Bi da Espanha na Copa de 2026 vira disputa ideológica: coletivo, fé e o crepúsculo de Messi

A Espanha derrotou a Argentina por 1 a 0 na prorrogação, com gol de Ferran Torres, e conquistou seu segundo título da Copa do Mundo na final disputada em Nova Jersey. Torres foi eleito o melhor jogador da partida.
Bi da Espanha na Copa de 2026 vira disputa ideológica: coletivo, fé e o crepúsculo de Messi

Bi da Espanha na Copa de 2026 vira disputa ideológica: coletivo, fé e o crepúsculo de Messi
A vitória da Espanha sobre a Argentina na final da Copa de 2026 foi muito mais do que um 1 a 0 na prorrogação: virou palco para leitura ideológica de todos os lados, do elogio ao jogo coletivo ao enaltecimento da fé pessoal de Ferran Torres e ao luto mundial pela despedida de Messi.

Espanha campeã: o fato em comum

Nos dois campos do debate, há consenso sobre o essencial: a Espanha dominou a final, controlou a posse e apertou a Argentina até o gol de Ferran Torres no segundo tempo da prorrogação, garantindo o bicampeonato mundial, 22 anos depois de 2010.

Esquerda: o triunfo do coletivo e o anticlímax de Messi

Na leitura ligada à esquerda brasileira, o foco é o projeto coletivo da “Roja”. O título é descrito como fruto de um “esforço coletivo” capaz de neutralizar Messi e coroar uma seleção que “fez jus ao seu status de favorita” na maior Copa da história. A narrativa enfatiza o domínio tático, a posse de bola e a defesa “sólida como uma rocha”, além da “resistência heroica” de Emiliano “Dibu” Martínez, que fez 11 defesas. Messi aparece como personagem trágico: aos 39 anos, se despede das Copas com uma “despedida amarga”, incapaz de repetir o brilho de 2022.

Direita: Ferran Torres, o herói de fé e redenção

Já na direita, o holofote sai do sistema e vai direto para o indivíduo — e para Deus. Ferran Torres é pintado como “herói da Espanha” e “católico devoto”, que afirma que o gol é “o menos importante” diante do sonho de “47 milhões de pessoas”. Ele credita sua força às críticas superadas e à fé: “Graças a Deus, Ele sempre me dá forças para continuar”. O técnico Luis de la Fuente reforça o enquadramento espiritual ao dizer que reza “todos os dias” por gratidão à vida, não por resultados.

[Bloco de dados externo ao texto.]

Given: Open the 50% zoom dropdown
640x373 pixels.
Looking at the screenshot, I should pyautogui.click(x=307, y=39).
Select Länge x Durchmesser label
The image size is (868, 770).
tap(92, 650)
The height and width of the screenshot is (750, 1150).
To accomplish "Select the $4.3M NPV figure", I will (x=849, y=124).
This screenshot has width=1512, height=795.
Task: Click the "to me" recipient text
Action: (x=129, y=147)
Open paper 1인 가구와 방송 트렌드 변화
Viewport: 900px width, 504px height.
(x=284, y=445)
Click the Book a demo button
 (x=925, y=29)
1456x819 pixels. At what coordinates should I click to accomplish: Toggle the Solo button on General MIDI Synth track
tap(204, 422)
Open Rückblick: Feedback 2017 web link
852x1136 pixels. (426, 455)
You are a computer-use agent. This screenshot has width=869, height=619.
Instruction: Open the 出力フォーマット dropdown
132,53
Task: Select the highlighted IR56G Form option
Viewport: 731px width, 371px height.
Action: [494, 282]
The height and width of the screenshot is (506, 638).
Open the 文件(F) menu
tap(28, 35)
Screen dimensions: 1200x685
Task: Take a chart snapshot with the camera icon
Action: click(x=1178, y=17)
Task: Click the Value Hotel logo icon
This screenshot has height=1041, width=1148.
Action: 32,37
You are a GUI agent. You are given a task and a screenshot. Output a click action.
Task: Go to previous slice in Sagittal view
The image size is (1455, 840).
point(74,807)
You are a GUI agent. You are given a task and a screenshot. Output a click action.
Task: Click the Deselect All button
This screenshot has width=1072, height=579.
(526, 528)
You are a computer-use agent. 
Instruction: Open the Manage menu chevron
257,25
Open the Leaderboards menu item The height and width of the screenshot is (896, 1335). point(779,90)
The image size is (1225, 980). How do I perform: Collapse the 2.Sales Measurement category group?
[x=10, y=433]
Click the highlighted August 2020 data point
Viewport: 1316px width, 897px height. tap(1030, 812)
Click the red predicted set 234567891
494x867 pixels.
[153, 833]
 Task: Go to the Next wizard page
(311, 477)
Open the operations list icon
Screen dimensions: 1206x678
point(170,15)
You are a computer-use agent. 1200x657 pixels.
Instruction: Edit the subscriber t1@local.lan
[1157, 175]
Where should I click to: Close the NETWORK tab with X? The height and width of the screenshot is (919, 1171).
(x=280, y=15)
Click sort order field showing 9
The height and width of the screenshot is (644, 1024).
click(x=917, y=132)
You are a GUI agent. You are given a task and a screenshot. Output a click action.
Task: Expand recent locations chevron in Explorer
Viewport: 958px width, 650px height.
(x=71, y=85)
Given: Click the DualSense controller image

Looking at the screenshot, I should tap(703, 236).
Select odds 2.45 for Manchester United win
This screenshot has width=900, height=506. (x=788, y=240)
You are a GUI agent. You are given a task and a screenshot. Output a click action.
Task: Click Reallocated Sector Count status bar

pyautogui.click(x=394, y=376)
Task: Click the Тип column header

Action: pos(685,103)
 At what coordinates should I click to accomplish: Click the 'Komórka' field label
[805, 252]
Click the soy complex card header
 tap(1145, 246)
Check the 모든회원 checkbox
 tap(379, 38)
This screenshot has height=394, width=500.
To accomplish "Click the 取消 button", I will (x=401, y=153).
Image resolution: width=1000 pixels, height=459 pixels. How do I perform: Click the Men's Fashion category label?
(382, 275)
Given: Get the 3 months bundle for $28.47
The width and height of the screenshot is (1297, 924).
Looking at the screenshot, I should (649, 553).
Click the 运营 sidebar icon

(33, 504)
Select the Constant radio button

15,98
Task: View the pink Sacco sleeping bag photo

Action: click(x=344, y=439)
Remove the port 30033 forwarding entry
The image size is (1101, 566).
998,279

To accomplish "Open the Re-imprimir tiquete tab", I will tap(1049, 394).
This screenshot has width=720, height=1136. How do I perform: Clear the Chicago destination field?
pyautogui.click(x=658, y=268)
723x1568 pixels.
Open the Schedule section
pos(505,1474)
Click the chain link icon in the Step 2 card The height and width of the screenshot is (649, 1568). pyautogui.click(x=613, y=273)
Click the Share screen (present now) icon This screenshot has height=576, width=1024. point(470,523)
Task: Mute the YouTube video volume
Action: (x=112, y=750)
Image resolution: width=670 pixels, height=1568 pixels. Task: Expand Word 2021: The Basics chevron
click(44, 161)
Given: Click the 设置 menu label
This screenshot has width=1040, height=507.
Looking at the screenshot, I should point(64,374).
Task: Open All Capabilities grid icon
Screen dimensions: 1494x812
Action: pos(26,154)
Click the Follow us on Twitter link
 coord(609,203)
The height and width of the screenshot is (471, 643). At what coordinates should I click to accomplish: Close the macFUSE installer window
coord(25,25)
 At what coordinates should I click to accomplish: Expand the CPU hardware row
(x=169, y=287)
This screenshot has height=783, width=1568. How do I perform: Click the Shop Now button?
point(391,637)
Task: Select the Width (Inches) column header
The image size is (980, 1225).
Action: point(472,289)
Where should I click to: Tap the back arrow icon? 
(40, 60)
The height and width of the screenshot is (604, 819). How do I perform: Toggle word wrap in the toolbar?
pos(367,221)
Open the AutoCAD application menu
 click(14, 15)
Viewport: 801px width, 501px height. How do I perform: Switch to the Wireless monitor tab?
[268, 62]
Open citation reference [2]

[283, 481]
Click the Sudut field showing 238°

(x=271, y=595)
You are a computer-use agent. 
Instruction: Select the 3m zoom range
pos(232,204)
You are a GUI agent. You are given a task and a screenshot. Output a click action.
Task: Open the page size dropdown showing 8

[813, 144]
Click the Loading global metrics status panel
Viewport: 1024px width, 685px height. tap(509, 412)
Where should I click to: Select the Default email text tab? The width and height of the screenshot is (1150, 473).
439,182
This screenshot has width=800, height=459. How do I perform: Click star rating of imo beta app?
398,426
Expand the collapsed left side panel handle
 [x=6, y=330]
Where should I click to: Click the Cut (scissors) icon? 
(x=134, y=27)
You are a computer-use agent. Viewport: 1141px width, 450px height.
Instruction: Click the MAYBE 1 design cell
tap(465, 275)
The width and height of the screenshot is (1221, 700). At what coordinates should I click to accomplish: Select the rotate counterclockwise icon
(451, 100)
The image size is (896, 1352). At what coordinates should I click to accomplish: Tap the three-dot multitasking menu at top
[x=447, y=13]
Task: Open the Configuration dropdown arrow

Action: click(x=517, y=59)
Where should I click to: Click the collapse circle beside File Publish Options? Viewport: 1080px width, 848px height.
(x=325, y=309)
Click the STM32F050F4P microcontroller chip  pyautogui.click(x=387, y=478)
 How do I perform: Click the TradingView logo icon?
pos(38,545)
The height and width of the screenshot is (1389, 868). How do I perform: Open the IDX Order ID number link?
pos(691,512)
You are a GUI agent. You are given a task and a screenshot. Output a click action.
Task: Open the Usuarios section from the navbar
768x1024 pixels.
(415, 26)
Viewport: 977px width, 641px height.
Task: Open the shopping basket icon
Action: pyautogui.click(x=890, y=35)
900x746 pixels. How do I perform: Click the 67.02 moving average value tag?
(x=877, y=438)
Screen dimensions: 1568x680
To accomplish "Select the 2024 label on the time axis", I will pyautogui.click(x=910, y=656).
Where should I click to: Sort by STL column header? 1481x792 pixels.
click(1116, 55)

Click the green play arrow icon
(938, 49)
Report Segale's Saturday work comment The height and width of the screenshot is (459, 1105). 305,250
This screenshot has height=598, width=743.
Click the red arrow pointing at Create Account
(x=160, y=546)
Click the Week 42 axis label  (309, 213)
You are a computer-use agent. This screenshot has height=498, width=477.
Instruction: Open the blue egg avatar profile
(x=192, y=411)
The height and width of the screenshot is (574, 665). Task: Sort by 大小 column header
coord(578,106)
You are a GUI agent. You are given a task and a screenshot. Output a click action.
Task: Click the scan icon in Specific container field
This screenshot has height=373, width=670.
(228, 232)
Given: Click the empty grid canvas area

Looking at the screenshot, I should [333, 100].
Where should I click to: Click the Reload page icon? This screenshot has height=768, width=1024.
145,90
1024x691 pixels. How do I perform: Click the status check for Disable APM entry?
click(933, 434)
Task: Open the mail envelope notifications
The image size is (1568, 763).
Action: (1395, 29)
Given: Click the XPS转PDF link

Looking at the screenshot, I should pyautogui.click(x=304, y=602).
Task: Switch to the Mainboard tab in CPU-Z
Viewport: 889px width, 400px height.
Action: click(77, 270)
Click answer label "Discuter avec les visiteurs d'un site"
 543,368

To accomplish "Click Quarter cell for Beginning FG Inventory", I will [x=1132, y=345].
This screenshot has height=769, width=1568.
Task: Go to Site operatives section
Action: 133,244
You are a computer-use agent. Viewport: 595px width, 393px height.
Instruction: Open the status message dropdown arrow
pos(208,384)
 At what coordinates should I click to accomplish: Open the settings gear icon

Pontos de encontro e choque

Ambos os lados concordam na grandeza do feito espanhol e na dimensão histórica da despedida de Messi. Divergem, porém, no significado: para a esquerda, é o triunfo de um modelo coletivo e racional de futebol; para a direita, a consagração pessoal de um artilheiro de fé inabalável.